=== Task to complete ===
Transcribe the material verbatim, starting at the line that contains "pixels, height=692 pixels." and stopping after the line that contains "cursor is located at coordinates (973, 514).".

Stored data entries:

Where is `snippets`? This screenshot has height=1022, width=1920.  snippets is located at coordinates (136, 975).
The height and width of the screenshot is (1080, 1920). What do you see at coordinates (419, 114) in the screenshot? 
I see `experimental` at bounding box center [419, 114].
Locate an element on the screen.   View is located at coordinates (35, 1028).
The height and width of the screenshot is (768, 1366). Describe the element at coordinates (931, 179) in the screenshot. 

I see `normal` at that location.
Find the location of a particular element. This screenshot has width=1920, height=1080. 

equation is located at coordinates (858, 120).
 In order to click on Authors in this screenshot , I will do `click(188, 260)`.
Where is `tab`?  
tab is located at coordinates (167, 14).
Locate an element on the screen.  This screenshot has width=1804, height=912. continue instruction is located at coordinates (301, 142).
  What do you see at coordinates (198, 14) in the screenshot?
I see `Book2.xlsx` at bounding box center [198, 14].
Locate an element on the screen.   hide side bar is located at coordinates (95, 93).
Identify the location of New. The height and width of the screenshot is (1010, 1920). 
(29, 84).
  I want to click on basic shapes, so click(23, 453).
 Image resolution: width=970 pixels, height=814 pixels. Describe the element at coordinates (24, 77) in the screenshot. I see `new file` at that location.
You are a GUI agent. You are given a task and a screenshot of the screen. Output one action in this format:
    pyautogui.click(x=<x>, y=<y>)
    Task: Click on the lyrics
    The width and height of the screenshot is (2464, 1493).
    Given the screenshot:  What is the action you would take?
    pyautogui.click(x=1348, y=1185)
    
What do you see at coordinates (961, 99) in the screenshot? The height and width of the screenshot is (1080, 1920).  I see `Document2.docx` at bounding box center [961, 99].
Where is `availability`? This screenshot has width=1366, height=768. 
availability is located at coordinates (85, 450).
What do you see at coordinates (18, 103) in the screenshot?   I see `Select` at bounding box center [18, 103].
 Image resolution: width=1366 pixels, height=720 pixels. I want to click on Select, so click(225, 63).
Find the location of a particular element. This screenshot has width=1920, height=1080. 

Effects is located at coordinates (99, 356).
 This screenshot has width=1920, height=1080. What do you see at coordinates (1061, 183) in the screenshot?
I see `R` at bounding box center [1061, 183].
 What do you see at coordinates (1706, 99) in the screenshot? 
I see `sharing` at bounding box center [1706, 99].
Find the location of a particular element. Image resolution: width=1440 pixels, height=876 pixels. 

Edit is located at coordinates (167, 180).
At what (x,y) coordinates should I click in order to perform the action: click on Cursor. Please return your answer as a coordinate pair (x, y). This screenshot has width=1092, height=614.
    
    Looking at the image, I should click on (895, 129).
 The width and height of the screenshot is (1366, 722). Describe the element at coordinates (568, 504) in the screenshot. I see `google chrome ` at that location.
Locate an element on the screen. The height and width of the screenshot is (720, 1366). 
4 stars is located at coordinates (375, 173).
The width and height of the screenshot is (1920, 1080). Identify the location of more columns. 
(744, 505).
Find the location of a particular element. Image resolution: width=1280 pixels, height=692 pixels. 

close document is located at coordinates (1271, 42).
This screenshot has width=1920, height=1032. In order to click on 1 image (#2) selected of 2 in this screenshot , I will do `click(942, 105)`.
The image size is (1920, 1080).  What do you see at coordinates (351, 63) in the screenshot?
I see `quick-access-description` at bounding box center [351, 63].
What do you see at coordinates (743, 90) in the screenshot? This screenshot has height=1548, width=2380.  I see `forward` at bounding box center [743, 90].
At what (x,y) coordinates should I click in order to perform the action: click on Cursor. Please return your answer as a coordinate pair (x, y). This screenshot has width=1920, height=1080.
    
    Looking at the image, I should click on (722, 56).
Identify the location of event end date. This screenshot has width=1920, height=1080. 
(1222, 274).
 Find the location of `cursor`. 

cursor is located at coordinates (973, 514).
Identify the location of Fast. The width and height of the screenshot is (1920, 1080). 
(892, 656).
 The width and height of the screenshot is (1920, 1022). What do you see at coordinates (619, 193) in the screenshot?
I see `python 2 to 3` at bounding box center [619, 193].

=== Result of the exercise ===
Find the location of a particular element. Image resolution: width=1280 pixels, height=692 pixels. 

close document is located at coordinates (1271, 42).
This screenshot has width=1920, height=1032. In order to click on 1 image (#2) selected of 2 in this screenshot , I will do `click(942, 105)`.
The image size is (1920, 1080).  What do you see at coordinates (351, 63) in the screenshot?
I see `quick-access-description` at bounding box center [351, 63].
What do you see at coordinates (743, 90) in the screenshot? This screenshot has height=1548, width=2380.  I see `forward` at bounding box center [743, 90].
At what (x,y) coordinates should I click in order to perform the action: click on Cursor. Please return your answer as a coordinate pair (x, y). This screenshot has width=1920, height=1080.
    
    Looking at the image, I should click on (722, 56).
Identify the location of event end date. This screenshot has width=1920, height=1080. 
(1222, 274).
 Find the location of `cursor`. 

cursor is located at coordinates (973, 514).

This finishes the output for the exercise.